If you have Commonwealth Bank of Australia (ASX: CBA) shares in your portfolio, then you may want to read on.
That's because one leading broker is warning investors that Australia's largest bank's shares are materially overvalued at current levels.
What is being said about CBA shares?
According to a note out of Goldman Sachs, its analysts believe the bank's shares are trading at an unjustifiable premium to the global banking sector average. Particularly given its weak outlook due to elevated mortgage competition and inflationary pressures. It explains:
We reiterate our Sell on CBA because: i) CBA's skew to consumer banking leaves it more exposed to elevated mortgage competition and our forecast slowdown in mortgage volumes, ii) despite a solid 3Q performance, we don't see CBA as immune from inflationary pressures, and iii) we estimate that CBA is currently trading at a 120% premium against where we estimate its forecast ROE justifies it trading at in light of global comparable peers' current price-to-book vs. ROE (48% historic average premium; 100th percentile versus history).

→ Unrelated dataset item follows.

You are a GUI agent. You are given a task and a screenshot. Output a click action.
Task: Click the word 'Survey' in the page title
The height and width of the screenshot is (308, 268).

It is for this reason that Goldman has a sell rating and $84.97 price target on CBA shares. This implies potential downside of 14% from current levels.
'Uncharted valuation territory'
As mentioned above, Goldman highlights that CBA shares are in "uncharted valuation territory" when it comes to its return on equity (ROE) to price to book ratio. Goldman dives deeper into it, explaining:
An alternative way to consider the discrepancy between the relative deterioration in Australian bank profitability against valuations is to consider, on a monthly basis back through time, how the four major banks have traded versus the line-of-best-fit formed by their global comparable peers using consensus ROE and price-to-book ratio. For example, using the current ROE vs. price-to-book relationship for global comparable peers, we come up with a line-of-best-fit, which implies that for CBA's expected 1-year forward ROE of 13.0%, the stock should trade on a price-to-book multiple of 1.0x. However, the stock actually trades on 2.2x, which is a 120% valuation premium to this implied valuation.
Doing this same analysis back through time, […] it shows that CBA historically has traded at a 48% premium to where its ROE forecast implies it should trade at. However, given the stock is currently trading at a 120% premium to where current ROE forecasts imply it should trade, we are in uncharted valuation territory (i.e. 100th percentile versus history).